“把顾公子,和这位苏姑娘,请到西边那个废弃的揽月轩去。”
“没有我的吩咐,不许他们踏出院门半步。”
顾言辞的脸色瞬间由红转白,又由白转青。
“沈清辞!你敢软禁我?”
揽月轩,那是侯府最偏僻破败的院子,是下人犯了错才会被关进去的地方。
我这是在毫不留情地打他的脸。
我懒得再与他废话,转身往内室走。
“顾言辞,你最好记住,你如今所有的一切,都是谁给你的。”
“也别忘了,你入赘时签下的文书上,白纸黑字写着什么。”
身后传来他压抑着怒火的喘息声,和苏晚晚惊慌的哭泣。
我头也未回。
七年的温情脉脉,似乎就在这一刻,被那根带血的玉簪,斩断得干干净净。
2
“夫人,您何必为了那等人生气。”
贴身侍女知夏一边为我卸下钗环,一边愤愤不平。
“姑爷他怎能如此待您!若不是您和老侯爷,他顾家早就败落了,他哪有今天!”
我看着镜中那张略显苍白的脸,没什么表情。
是啊,若不是我,顾言辞如今不过是京都人海里一个落魄书生。
是我亲手将他捧上云端,让他从泥泞里挣脱,成了人人称羡的探花郎,朝中冉冉升起的新贵。

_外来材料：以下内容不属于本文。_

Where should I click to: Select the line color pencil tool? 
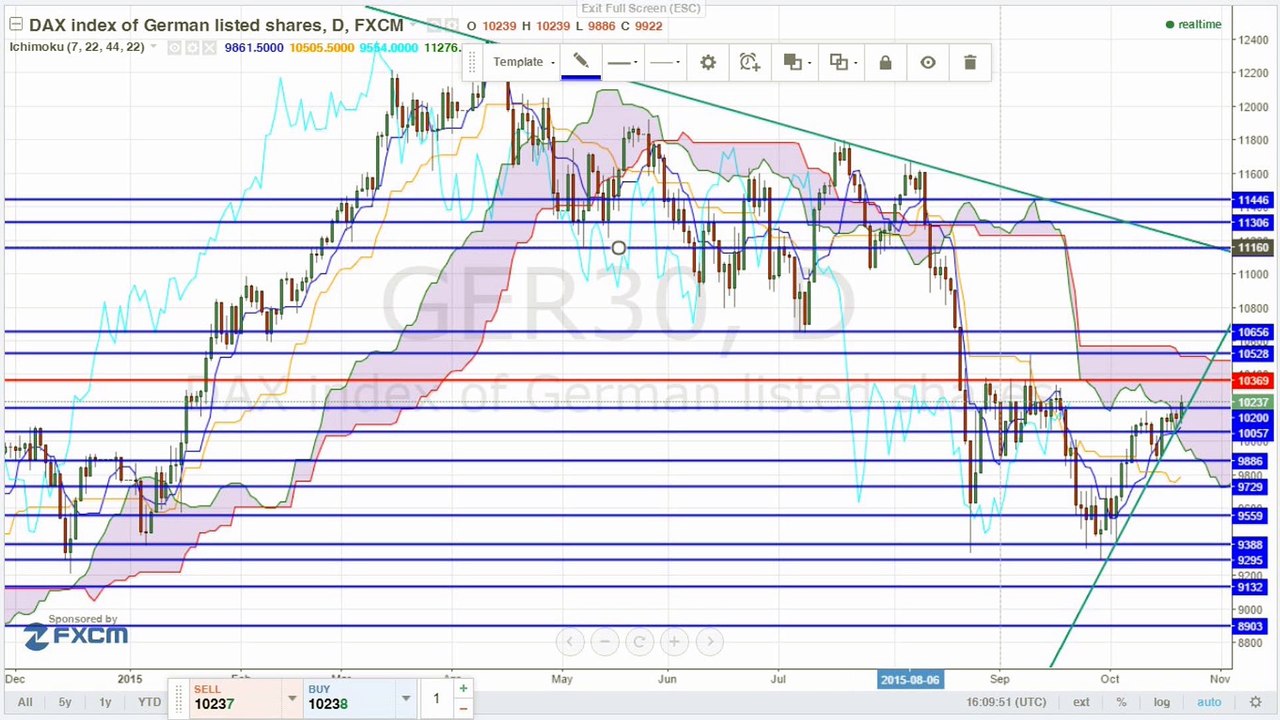[x=580, y=62]
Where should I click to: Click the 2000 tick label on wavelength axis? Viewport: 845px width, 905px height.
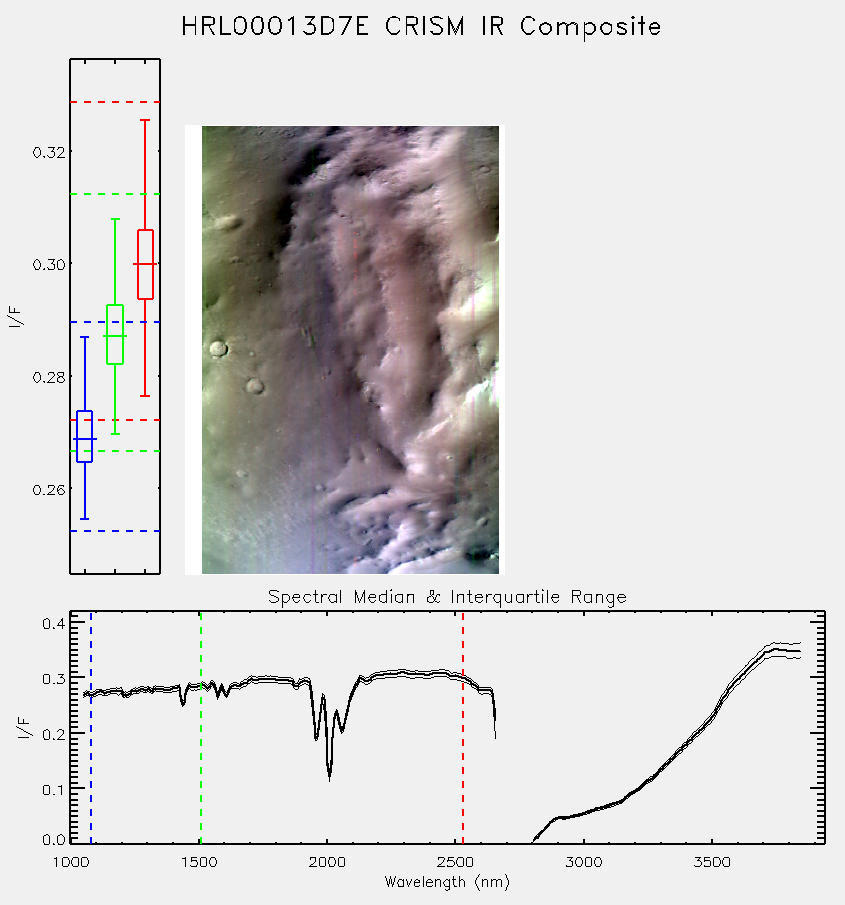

我以为我捂热了一块冰,却不想是养了一条不知感恩的白眼狼。
知夏见我不说话,更是气得眼眶都红了。
“那苏晚晚一看就不是什么好东西,一口一个姐姐,眼里的狐媚劲儿都快藏不住了!”
“还敢说什么唯一的血脉,这是在咒您吗?”
我摆了摆手,“去,把爷……把顾言辞的东西,都从主屋搬出去。”
“一样不留。”
“是!”知夏得了令,憋着的一股劲儿终于有了去处,立刻带人去办。
很快,顾言辞的书画、他惯穿的几件长衫、甚至是他送我的第一支梅花簪,都被一一清了出去。
我坐在窗边,手里捻着一串佛珠,心如古井。
不过半个时辰,院外就传来了顾言辞的怒喝。
他竟是挣脱了看守,直接闯了进来,身后还跟着哭哭啼啼的苏晚晚。
“沈清辞,你当真要做的如此之绝?”
他指着院中那些被打包好的物件,气得浑身发抖。
我抬眼,淡淡地看着他。
“夫妻一体,既然情分已尽,自然要‘割袍断义’,分得干净些。”
他被我噎得说不出话,一张俊脸涨成了猪肝色。
苏晚晚连忙上前,柔柔地拉住他的衣袖。
“言辞,你别气,姐姐她……她也是一时接受不了,你别跟她吵。”
她转向我,怯生生地说:“姐姐,言辞也是男人,总要有自己的脸面。你这样……下人们会如何看他?”
“你放心,我不会跟你抢的,我只想安安分分地生下孩子。”
她一番话,说得好像我才是那个不懂事、无理取闹的妒妇。
顾言辞眼中的怒火果然消减了些,取而代之的是一丝心疼和维护。
他将苏晚晚挡在身后,那动作无比熟悉,却再也不是为我。
“清辞,晚晚她怀着身孕,你就不能大度一些?”
“我说了,我不会离开侯府,也不会与你和离。你闹也闹够了,把我的东西搬回去,此事就此作罢。”